Penyebaran virus flu burung itu juga menyerang ayam petelur (layer) sebesar 21.111 ekor. Kemudian, kematian pada ternak burung puyuh akibat virus flu burung sebesar 15.916 ekor.Adapun ayam kampung 8.406 ekor.Sementara jumlah kematian ternak unggas ayam boiler justru paling rendah yakni 2.167 ekor. Jawa Barat merupakan provinsi terbesar temuan kasus flu burung yakni 56 kasus.Ini disebabkan Jawa Barat merupakan sentra dengan jumlah populasi ternak terpadat di Tanah Air. 

Sementara provinsi Lampung dan Sulawesi Selatan menempati rangking terbesar berikutnya penyebaran virus flu burung masing masing yakni 26 dan 20 kasus. Untuk Jawa Timur terdapat enam kasus flu burung menyerang ternak unggas. Berdasarkan beberapa hasil penelitian virus H5N1 yang bersirkulasi di Indonesia adalah subclade 2.1.3 dan suclade clade 2.3.2, kedua subclade memiliki kemampuan untuk menginfeksi pada unggas dan mamalia termasuk manusia.

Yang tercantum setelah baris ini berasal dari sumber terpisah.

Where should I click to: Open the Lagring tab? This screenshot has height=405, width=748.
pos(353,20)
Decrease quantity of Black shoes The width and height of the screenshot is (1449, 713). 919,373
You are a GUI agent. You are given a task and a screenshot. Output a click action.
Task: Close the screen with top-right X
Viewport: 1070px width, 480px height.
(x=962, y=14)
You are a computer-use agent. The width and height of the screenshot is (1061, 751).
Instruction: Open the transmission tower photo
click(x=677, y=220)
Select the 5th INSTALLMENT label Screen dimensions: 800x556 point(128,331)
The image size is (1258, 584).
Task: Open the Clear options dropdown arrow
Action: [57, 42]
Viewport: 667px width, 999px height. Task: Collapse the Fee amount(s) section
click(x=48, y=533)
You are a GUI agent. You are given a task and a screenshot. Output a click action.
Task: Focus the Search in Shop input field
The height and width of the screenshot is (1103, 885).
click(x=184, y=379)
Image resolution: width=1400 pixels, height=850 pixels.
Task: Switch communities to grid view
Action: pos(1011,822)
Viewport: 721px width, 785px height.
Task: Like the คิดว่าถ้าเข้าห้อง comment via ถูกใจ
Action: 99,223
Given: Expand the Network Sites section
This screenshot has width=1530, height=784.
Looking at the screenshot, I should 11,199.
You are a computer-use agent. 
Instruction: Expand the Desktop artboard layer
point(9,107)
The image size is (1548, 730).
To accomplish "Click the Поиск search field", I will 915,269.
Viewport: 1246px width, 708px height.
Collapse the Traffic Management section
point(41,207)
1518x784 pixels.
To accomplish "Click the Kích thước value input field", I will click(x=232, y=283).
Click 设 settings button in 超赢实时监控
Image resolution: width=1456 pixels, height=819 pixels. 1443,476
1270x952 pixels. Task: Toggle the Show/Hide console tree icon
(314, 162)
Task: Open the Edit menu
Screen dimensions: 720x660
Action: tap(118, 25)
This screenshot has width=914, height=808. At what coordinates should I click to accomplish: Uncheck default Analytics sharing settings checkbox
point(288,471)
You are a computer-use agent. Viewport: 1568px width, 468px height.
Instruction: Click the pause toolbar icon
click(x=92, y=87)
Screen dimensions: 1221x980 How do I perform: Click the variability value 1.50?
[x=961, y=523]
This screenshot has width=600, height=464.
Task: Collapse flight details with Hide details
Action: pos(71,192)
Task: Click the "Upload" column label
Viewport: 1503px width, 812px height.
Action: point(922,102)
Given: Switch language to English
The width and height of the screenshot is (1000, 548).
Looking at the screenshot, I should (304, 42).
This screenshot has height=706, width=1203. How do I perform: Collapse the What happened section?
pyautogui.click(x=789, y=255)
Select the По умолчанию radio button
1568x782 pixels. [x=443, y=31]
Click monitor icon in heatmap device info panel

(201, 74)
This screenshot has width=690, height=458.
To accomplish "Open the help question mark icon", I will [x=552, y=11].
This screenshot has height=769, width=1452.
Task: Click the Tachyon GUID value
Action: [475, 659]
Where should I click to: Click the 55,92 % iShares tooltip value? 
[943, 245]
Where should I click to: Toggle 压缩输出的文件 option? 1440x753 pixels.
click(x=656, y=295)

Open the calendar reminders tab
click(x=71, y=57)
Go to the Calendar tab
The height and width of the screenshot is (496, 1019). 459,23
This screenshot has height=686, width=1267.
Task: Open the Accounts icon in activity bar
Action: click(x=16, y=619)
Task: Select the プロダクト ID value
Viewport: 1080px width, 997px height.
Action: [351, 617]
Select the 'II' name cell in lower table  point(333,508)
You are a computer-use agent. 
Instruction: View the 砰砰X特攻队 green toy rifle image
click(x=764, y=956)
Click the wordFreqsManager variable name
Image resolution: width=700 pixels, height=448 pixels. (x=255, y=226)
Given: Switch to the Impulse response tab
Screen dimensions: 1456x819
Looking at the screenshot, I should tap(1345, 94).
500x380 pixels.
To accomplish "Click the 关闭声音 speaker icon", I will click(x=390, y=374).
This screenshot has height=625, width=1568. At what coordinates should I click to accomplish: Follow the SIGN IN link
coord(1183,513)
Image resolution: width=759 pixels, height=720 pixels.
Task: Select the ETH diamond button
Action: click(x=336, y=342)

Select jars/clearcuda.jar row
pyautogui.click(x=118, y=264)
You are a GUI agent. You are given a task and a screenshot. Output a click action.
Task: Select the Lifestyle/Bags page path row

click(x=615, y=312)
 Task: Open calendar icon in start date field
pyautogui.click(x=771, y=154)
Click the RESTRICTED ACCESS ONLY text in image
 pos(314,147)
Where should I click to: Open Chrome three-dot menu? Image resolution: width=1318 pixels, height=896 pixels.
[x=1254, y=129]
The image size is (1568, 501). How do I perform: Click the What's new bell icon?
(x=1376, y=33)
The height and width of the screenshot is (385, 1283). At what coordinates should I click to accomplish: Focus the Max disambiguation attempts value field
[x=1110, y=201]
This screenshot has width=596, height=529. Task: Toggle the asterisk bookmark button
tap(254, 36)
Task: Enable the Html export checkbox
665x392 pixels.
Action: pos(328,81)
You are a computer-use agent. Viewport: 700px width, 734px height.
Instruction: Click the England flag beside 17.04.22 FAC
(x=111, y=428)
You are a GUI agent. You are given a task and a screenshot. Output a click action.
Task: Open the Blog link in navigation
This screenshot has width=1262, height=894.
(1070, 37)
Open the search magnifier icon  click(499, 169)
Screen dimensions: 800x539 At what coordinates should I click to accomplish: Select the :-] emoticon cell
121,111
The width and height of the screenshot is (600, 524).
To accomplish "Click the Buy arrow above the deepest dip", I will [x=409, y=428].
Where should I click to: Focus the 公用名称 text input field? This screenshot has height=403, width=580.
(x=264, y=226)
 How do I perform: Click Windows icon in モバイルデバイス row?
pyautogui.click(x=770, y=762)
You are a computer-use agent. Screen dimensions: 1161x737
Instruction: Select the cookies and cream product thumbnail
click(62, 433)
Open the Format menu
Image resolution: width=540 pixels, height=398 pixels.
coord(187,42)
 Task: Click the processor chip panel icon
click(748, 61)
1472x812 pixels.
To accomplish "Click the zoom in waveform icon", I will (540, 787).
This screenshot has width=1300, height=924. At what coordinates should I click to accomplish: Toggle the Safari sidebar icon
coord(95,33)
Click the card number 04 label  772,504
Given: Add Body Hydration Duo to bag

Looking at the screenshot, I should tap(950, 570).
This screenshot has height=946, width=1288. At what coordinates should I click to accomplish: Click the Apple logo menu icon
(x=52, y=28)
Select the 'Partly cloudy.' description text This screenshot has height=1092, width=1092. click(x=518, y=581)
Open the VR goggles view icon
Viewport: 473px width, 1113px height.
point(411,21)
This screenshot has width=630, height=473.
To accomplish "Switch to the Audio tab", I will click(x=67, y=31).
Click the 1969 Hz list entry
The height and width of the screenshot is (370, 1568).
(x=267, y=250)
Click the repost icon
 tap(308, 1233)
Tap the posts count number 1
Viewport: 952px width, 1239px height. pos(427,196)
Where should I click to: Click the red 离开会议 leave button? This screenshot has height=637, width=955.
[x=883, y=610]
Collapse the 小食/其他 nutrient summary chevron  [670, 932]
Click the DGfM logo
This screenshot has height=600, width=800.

Penggabungan virus H9 dan H5 di Indonesia menjadi satu virus baru sangat dimungkinkan. Ini disebabkan kedua virus termasuk virus influenza dan memiliki kemampuan untuk menyebabkan terjadinya pandemik atau wabah yang dapat menimbulkan korban jiwa yang sangat banyak. Kedua virus yaitu H5 dan H9 memiliki virulensi atau keganasan yang cukup tinggi dan memiliki kemampuan menyebar sangat cepat ketika menginfeksi pada manusia. Oleh sebab itu, kewaspadaan terhadap virus H9 dan H5 sangat dibutuhkan terutama pada tempat yang memiliki resiko tinggi terhadap penularan virus influenza terutama virus H9 dan H5.